II. Evidence Over Form

The Tribunal allowed the Balance Sheet to be placed on record as a primary source of truth. Since a Balance Sheet is a statutory document, it carries higher evidentiary weight than the provisional data previously submitted.


3. Final Ruling and Directions

Without commenting on whether the respondent actually profiteered (the “merits”), the GSTAT quashed the previous findings for the purpose of a fresh look.

  • Remand Order: The matter was sent back to the DGAP for a thorough re-investigation.

  • Directive: The DGAP must consider the fresh written submissions and the company’s Balance Sheet provided by the respondent.

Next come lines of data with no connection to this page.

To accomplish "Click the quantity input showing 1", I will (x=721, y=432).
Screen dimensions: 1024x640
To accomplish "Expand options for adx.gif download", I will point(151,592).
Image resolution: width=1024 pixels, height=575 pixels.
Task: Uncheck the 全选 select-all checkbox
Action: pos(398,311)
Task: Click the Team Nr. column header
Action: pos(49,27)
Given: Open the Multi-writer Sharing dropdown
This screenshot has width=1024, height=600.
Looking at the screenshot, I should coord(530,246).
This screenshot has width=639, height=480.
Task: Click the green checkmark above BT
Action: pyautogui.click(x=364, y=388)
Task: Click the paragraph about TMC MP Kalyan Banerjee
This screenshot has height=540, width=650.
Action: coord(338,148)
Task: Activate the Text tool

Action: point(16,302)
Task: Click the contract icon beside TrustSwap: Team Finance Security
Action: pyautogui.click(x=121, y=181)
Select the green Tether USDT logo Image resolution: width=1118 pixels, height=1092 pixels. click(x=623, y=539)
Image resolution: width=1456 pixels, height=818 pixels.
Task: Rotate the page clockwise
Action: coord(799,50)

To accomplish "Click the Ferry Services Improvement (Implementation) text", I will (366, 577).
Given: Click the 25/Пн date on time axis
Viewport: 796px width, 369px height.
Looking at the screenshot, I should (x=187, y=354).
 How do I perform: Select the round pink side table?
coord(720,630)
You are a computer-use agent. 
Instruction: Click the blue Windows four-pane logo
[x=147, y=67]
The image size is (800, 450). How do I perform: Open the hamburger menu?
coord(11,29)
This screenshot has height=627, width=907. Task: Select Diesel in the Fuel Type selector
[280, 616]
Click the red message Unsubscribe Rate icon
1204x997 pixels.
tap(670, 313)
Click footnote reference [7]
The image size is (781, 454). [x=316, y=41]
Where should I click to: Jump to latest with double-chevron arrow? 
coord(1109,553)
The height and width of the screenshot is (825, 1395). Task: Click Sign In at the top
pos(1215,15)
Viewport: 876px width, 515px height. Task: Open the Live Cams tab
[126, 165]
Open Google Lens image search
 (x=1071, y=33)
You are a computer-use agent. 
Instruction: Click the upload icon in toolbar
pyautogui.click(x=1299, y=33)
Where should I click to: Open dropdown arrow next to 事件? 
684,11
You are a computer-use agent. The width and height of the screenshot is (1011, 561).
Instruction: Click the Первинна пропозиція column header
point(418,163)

  • New Report: The DGAP is required to submit a fresh report reflecting the corrected profiteering amount (if any).


Key Takeaways for Businesses

  • Data Accuracy is Critical: Anti-profiteering calculations are extremely sensitive to the input data (ITC ratios vs. Turnovers). A small error in reporting can lead to massive artificial demands.

  • Rectify Early: If an error is discovered, it is better to admit the “oversight” and provide audited financial statements at the first opportunity before a final order is passed.

  • GSTAT Jurisdiction: Since October 2024, the GSTAT Principal Bench has the mandate to handle all anti-profiteering matters. This recent ruling shows they are willing to exercise remand powers to ensure factual accuracy rather than passing orders on flawed data.

GOODS AND SERVICE TAX APPELLATE AUTHORITY, NEW DELHI
DGAP
v.
APV Realty Ltd.*
Mayank Kumar Jain, Judicial Member
and Anil Kumar Gupta, Technical Member
NAPA/66/PB/2025
JANUARY  12, 2026
ORDER
1. The matter was taken up today in Physical mode.
2. Sh. Suneel Kumar, Additional Assistant Director, assisted by Sh. Awanindra Kumar, Inspector, appeared on behalf of the DGAP. Sh. Ravi Kumar, Court Officer and Sh. Preet Hooda, Court Officer are present.
3. Sh. Amitabh Tiwari, Advocate, Sh. G. K Dubey, Advocate and Sh. Sanjay Sinha, Advocate, appeared on behalf of the Respondent.
4. Pursuant to order dated 01.12.2025 the Respondent has filed written submissions yesterday on 08.01.2026. The copy of the written submissions is given to the DGAP today.
5. At the outset, the learned Counsel for the Respondent submitted that due to oversight on their part some figures were wrongly submitted to the DGAP. Therefore, the amount of profiteering calculated by DGAP becomes erroneous.
6. He further submitted that through their written submission, they have submitted relevant annexure along with the balance sheet of the company so that correct figures may be taken into consideration by the DGAP. He further submitted that in view of the above matter is required to be reinvestigated by the DGAP.
7. The Representative of the DGAP submitted that the matter may be sent back to the DGAP under Rule 133(4) of the CGST Act 2017.
8. In view of the above, without commenting on merit of the case, the matter is sent back to the DGAP along with written submission of the Respondent to reinvestigate and submit the report, accordingly.
9. The matter is, disposed of, accordingly.